Hommage à Paul Valet par Patricia Suescum, Possibles n° 55, avril 2020

Paul Valet, La Parole qui me porte
Le contemporain de ce numéro d’avril 2020

Patricia Suescum, Hommage à Paul Valet

Que pourrais-je vous donner de plus grand que mon gouffre ?
Paul Valet, Mai Hors saison [revue] n°9, 1983
réédition Le Dilettante, janvier 2020, 17 €

Patricia Suescum

Par quel chemin remontes-tu jusqu’à nous, en ces temps troublés ?
L’homme ne cesse de se chercher sans qu’il ne soit jamais question de se trouver.
Ton langage siège debout sur ma langue déliée. J’entends marteler le fruit de tes recherches ! Tes mots me permettent de ne jamais écarter la faille, mais de la célébrer dans l’accélération de mon souffle.
Faut-il que ta précision chirurgicale n’épargne aucun de mes tourments ?
Je salue ta clairvoyance, ton absolue vision et la froideur d’une réalité stricte. Je salue tes silences, la pudeur confinée et la violence de ton engagement.
Que les âmes pondérées ou fragiles s’instruisent, dans le claquement sec et sans appel de ton chant, c’est la voix d’un monde scruté, c’est la douleur de vivre et l’immense possibilité d’en découdre.
Au bord du gouffre, trône la confession, l’ultime don de soi, la délivrance du verbe sur les corps mortels. De ta parole vertigineuse, je plonge aux confins de mon être, aux profondeurs de ma pensée et je m’octroie l’équilibre des fous.
Comment ne pas perdre la raison à tenailler sans cesse sa conscience, dans l’autopsie rigoureuse du doute ?
Cette faiblesse plus honorable que toutes les qualités engendrées par l’effort, galbe le torse de l’effondré, dans le lien intemporel, dans les résonances d’outre-tombe.

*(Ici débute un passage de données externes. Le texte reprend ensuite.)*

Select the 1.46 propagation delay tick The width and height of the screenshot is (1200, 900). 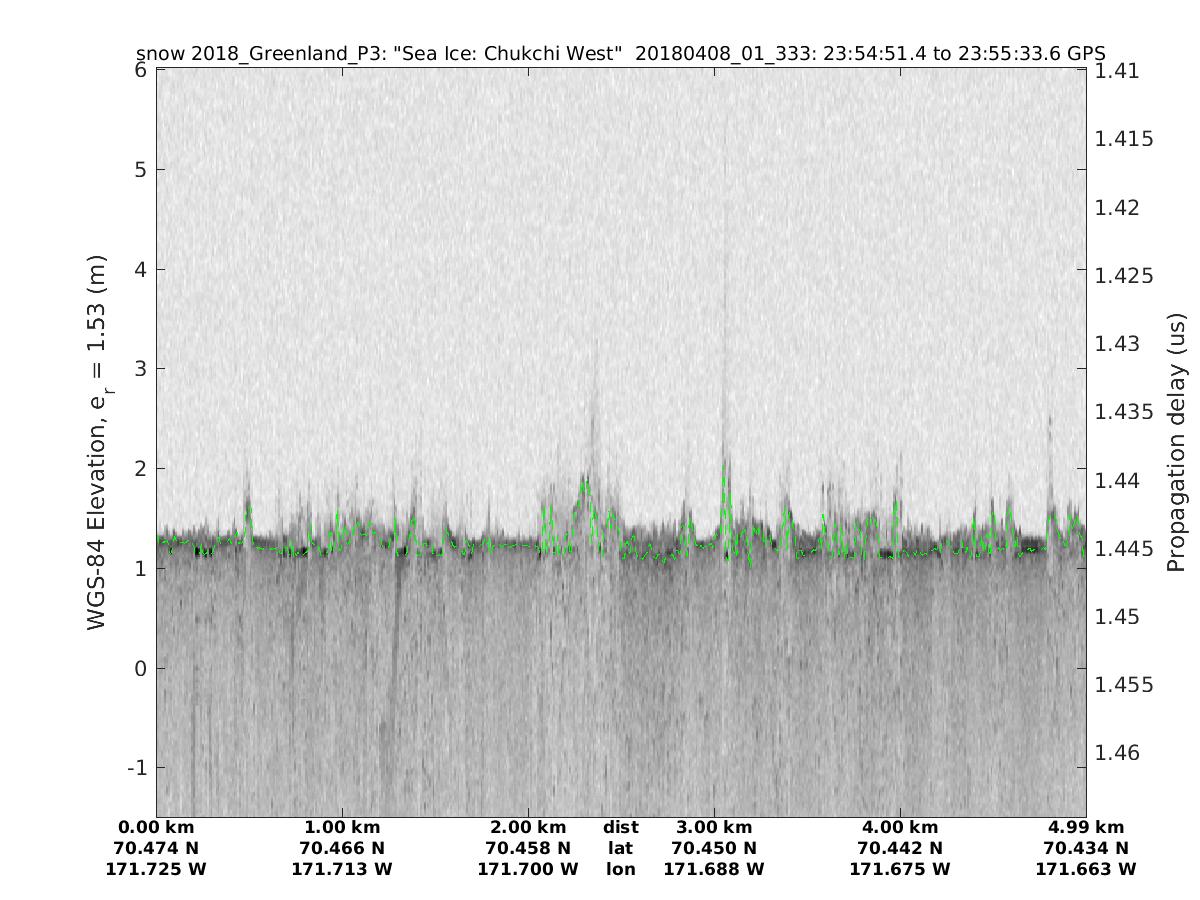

Le vivant est là et cueille ta parole sacrifiée où l’orgueil a perdu toute raison d’être. Quand la beauté de l’ombre éclipse le soleil, les hommes se retrouvent par instinct.
Je décline la facilité de l’oubli, l’offre de l’aveugle, je te vois, toi, ton nom n’est plus un nom, mais une voix inaltérable de ma mémoire.
À te rendre invisible au monde, à te cloîtrer au plus près de l’abnégation poétique, ta puissance verbale reste intacte, jamais distraite par le vacarme parodique, par le bavardage sans substance.
Ta servitude est la mienne, celle de l’acceptation douloureuse, celle des chemins d’épines, celle des plaies à jamais ouvertes.
Dans le renoncement, l’étendue d’une réflexion efficace et constructive.
Et quand d’autres ne voient que jeux mortels, je vois la vie galvanisée, chargée de vies internes. Je vois le choix d’une existence à contretemps, car tous les grands feux sont intérieurs et ne laissent rien transparaître au sommet du jour.
Si le cri effraie, si ce cri agace, irrite parfois, l’écho est permanent, il s’agit même de sa fonction première.
Paul Valet, te voilà immortel pour quelques-uns, mais n’est-ce pas là déjà le miracle, quand tout finit par se perdre dans l’oublieuse citadelle des hommes enfouis ?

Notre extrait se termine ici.